Problem details: Your task is to transcribe the entries below exactly, beginning with the line containing "AT - Philly Icons Sticker (577, 759)" and ending with the final line, and to add nothing else.

Exercise input:
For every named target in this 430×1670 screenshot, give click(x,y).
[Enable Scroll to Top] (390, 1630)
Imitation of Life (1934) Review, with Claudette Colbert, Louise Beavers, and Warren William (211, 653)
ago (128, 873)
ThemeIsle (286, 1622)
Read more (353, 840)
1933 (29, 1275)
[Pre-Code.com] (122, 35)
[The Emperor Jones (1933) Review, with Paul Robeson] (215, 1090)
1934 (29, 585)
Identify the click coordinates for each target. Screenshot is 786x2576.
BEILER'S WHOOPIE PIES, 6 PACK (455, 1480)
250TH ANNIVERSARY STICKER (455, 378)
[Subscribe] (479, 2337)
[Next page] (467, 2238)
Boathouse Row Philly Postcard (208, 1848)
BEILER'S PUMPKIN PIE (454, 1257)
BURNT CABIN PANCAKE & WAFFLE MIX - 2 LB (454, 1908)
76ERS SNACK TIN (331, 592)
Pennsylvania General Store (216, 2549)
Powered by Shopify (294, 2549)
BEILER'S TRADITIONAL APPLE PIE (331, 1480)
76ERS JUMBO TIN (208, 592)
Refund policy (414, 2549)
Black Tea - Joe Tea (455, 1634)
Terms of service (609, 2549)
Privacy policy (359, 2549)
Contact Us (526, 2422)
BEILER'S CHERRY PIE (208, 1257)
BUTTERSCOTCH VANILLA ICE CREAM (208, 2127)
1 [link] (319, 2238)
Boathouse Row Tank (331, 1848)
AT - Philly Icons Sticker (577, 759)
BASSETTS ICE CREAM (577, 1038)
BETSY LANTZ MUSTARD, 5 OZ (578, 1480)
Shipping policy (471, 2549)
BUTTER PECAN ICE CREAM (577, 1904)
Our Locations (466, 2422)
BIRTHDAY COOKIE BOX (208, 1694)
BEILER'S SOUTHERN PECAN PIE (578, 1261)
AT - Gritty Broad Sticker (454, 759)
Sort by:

Output for this task:
AT - Philly Icons Sticker (577, 759)
BASSETTS ICE CREAM (577, 1038)
BETSY LANTZ MUSTARD, 5 OZ (578, 1480)
Shipping policy (471, 2549)
BUTTER PECAN ICE CREAM (577, 1904)
Our Locations (466, 2422)
BIRTHDAY COOKIE BOX (208, 1694)
BEILER'S SOUTHERN PECAN PIE (578, 1261)
AT - Gritty Broad Sticker (454, 759)
Sort by:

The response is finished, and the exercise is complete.